I was just in the perfect place to ask these questions: The 2013 LGBT Media Journalists Convening, held in Philadelphia
and sponsored by the National Lesbian and Gay Journalists Association . About
100 media professionals, including a healthy dose of bloggers like myself, attended the event, which educates LGBT journalists
on various issues so they we might report on them with more authority. Those issues this year were transgenders, immigration,
aging, labor, and international rights.
The absence of HIV/AIDS wasn't lost on me,
I assure you (AIDS activists called them out about this in real time in the event's Twitter feed at #LGBTmedia13) and it became the topic
of my interviews with various people in attendance. Their very personal answers - and undeniable passion for the cause of HIV in
many cases - sure made it a little easier to understand the tough choices they are making every day. I will be very interested
in your reaction.
Aside from my griping over HIV coverage, it really was terrific to be in the company of a lot of dedicated journalists,
and I appreciate very much the work done to mount the event, including the contributions of Bil Browning of The Bilerico Project (pictured with me above, at right).

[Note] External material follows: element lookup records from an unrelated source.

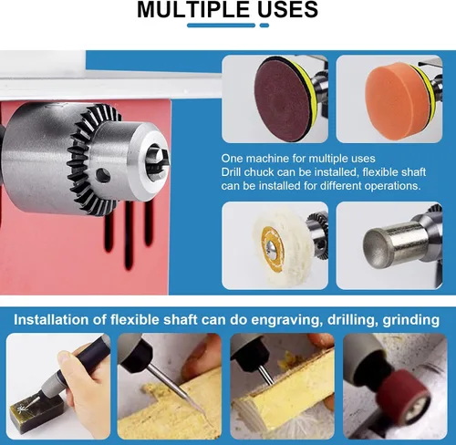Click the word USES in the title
coord(287,9)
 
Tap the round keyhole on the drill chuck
coord(103,175)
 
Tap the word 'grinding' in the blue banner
coord(410,320)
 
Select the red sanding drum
coord(405,396)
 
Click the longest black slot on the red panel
coord(129,235)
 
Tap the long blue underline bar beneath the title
coord(221,26)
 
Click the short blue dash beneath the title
coord(264,26)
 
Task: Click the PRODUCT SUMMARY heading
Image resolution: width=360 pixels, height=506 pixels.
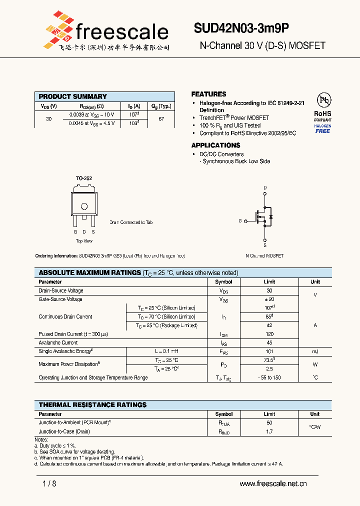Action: pyautogui.click(x=72, y=96)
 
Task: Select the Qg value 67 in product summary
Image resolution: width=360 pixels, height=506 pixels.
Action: pyautogui.click(x=161, y=119)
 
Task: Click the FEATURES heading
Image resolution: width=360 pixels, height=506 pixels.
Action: pyautogui.click(x=208, y=94)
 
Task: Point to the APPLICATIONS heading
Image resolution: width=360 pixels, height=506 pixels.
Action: pyautogui.click(x=216, y=146)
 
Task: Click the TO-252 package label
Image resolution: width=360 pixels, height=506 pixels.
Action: pyautogui.click(x=84, y=178)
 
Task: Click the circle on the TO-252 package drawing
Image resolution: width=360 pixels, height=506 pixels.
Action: pyautogui.click(x=84, y=206)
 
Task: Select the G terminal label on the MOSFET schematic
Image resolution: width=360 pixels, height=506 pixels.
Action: pyautogui.click(x=240, y=220)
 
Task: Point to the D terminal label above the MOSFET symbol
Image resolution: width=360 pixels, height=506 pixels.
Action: pyautogui.click(x=265, y=188)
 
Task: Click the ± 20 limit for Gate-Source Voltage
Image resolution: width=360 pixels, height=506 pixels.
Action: pyautogui.click(x=270, y=300)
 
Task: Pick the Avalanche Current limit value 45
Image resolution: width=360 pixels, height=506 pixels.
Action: pyautogui.click(x=270, y=343)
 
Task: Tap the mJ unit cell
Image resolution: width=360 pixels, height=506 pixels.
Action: pyautogui.click(x=315, y=352)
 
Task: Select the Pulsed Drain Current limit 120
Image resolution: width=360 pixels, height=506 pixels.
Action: pyautogui.click(x=270, y=334)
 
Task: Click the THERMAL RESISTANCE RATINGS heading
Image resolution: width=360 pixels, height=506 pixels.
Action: pyautogui.click(x=92, y=404)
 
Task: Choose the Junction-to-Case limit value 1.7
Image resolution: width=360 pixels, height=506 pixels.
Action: pyautogui.click(x=270, y=431)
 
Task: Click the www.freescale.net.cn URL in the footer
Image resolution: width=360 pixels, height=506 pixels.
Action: pyautogui.click(x=273, y=484)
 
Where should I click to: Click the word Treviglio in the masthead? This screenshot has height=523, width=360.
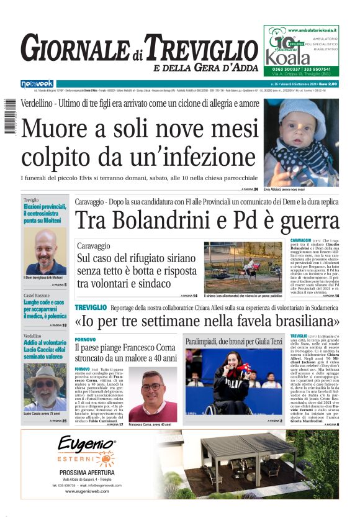[196, 48]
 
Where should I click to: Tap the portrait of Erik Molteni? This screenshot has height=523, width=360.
[45, 252]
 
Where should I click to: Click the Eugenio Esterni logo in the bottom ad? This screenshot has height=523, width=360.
[86, 450]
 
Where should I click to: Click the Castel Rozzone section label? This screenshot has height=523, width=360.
[37, 295]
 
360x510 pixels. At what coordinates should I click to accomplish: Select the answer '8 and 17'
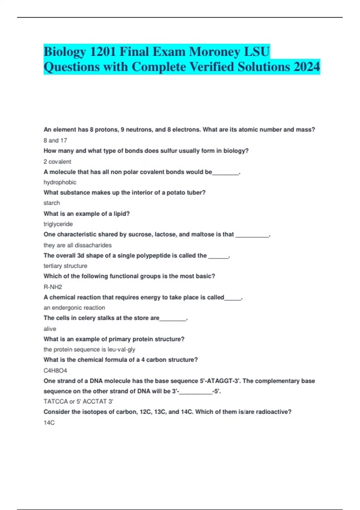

Is sparse HIV coverage just a sign of the times? Is it progress? And what can we do to increase visibility again?
The journalists in my video provide some answers, but I especially liked the observation by gay political activist David Mixner , who reminded
me that coming out, whether as gay men or as someone living with HIV, is the greatest tool in fighting stigma and helping people see
the importance of the issue. I'm glad I have some company in the poz blogosphere, but we can always use more voices. Anyone who
has the ability to share their story, online or across the dinner table, can make an awesome contribution.
Meanwhile, I'm going to keep nudging my LGBT media colleagues, and I encourage you to do the same.